Of these four clinical studies, we anticipate data readouts for three in 2018. In two of them, which are randomized Phase 2 studies, we are targeting growth factor pathways, trying to track what makes the cancer grow and then block the signalling pathways that enable the cancer cells to grow. In another study, which is in Phase 1, we are targeting cellular proliferation and repair, trying to block the division and repair of cells. We also have six preclinical programs, two of which target the immune system.

The first data readout that we expect in the first half of 2018 involves a pancreatic cancer indication. We are only targeting metastatic cancers. Pancreatic cancer patients usually do not live more than one year when the disease is metastatic. We are comparing the patients’ current chemotherapy treatment to treatment in combination with our drug, MM-141. In the second half of this year, we are expecting the readout of MM-121, which is an antibody that blocks a growth pathway in lung cancer. These will be very important because they will indicate whether adding our drugs for either the treatment of lung or pancreatic cancer is likely to provide meaningful clinical benefit.

As the market becomes more crowded, how has the investment climate for oncology changed over the years?

Oncology remains a very attractive investment climate for investors – both venture capitalists and public investors. While the market is certainly crowded, 40% of drugs in development are oncology drugs, so cancer is really still an area into which pharma and biotech are putting a lot of resources. As we develop a greater understanding of the science behind cancer, acceptance increases that not all cancers are the same. While the primary concern previously centered around the anatomical definition of cancer and this remains important, understanding the molecular signature of the cancer has also increased in importance. The source of the cancer in terms of the organ does not really matter; what really matters is what is making it grow. Now that we can better understand the science we can move towards more personalized treatments, which really interests investors.
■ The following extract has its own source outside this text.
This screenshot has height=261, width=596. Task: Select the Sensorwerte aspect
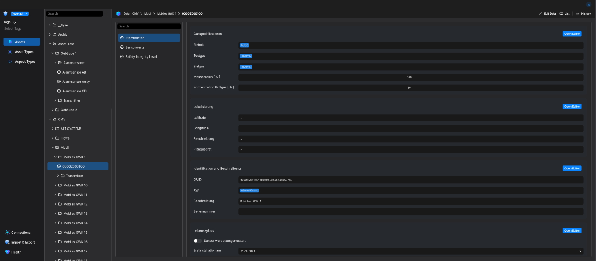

In what ways has the approval process changed as treatments become more targeted?

In the past, the FDA measured the success of many trials based on the endpoint of overall survival, so we had to look at the absolute life or death situation of the patient. The FDA has since realized that with these personalized approaches, looking at overall survival may not be possible. As the patient progresses, they could be exposed to something else, and it is uncertain whether it was the drug or this other influence that impacted survival. The FDA is now much more receptive to taking other types of endpoints, which could be the progression level, response rates or even biomarker responses. This is helpful because it speeds up the development process.

What are the key objectives towards the end of 2018 and beyond?

2018 is really going to be all about the data, with three readouts expected for our clinical programs this year. We work in a data-driven business, so the need to focus on generating data is clear. Because we have 10 programs, we effectively have 10 shots on goal, which de-risks us somewhat.

We also will continue to reach out to potential partners, as it is very rare to develop a new drug completely alone. Merrimack will remain focused on developing drugs with meaningful clinical benefits. Our vision is that all cancer patients and their families will live fulfilling lives.